Look alike, sound alike
The products look alike and often sound alike, but may have different procedures for use and disinfection, Jarvis added.
"I can tell you that many of the hospital epidemiologists and infection control professionals who I have talked to that are at hospitals and are noticing an increase in BSIs — when I ask them which valve they use, they often cannot tell me," he said.
"It may be familiar to the people in purchasing, or it may be to the people in the ICU, but oftentimes infection control is completely unaware of it," Jarvis added.

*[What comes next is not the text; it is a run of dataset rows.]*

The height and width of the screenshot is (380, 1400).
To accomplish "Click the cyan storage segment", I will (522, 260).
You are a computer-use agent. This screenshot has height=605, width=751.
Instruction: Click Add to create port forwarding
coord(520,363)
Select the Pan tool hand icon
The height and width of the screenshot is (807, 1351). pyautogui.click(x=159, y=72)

The mechanical valve devices have been introduced in recent years to replace the original split-septum needleless ports introduced in the 1990s. The idea apparently was to maintain the needlestick prevention aspect while reducing occlusion or clotting.

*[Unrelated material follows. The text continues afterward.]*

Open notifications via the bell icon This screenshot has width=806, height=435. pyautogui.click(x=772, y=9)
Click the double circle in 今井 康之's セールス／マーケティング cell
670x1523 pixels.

"Split septum were initially introduced to reduce health care worker needlestick injuries," Jarvis said.
"We accomplished that with the split septum. Initially, the split septums were associated with BSI outbreaks, but it wasn’t just a device problem — but rather the device plus the infection control practices. As the infection control practices improved, the BSI rates with these devices went down," he noted.
The unanswered question is whether the new generation of mechanical devices causes more problems then they actually solve.
"We now have the mechanical valves introduced to not only reduce needlestick injuries but also to presumably reduce catheter occlusion," Jarvis explained. "The data are out as to whether that is really the case or not. We need to understand whether changing from one to another really has any effect on needlestick injuries and occlusion," he stressed.
"If it doesn’t, then you may use different criteria for selecting which kind of device you are going to use. The increased BSI [rates] associated with mechanical valves may be caused by inadequate infection control practices, they may be caused by the device, or they may be caused by both," Jarvis added.
References
- Hall KK, Geffers C, Giannetta E, et al. Outbreak of bloodstream infections temporally associated with a new needleless IV infusion system. Abstract 285. Presented at the Society for Healthcare Epidemiology of America annual conference. Philadelphia; April 2004.
- Cosgrove SE, Bradley K, Mckee C, et al. Increase in catheter related bloodstream infections (CR-BSI) in pediatric intensive care units temporally associated with a change in the needleless intravenous port. Abstract 26. Presented at the Society for Healthcare Epidemiology of America annual conference. Los Angeles; April 2005.
- Karchmer TB, Cook EM, Palavencino E, et al. Needleless valve ports may be associated with a high rate of catheter-related bloodstream infection. Abstract 307. Presented at the Society for Healthcare Epidemiology of America annual conference. Los Angeles; April 2005.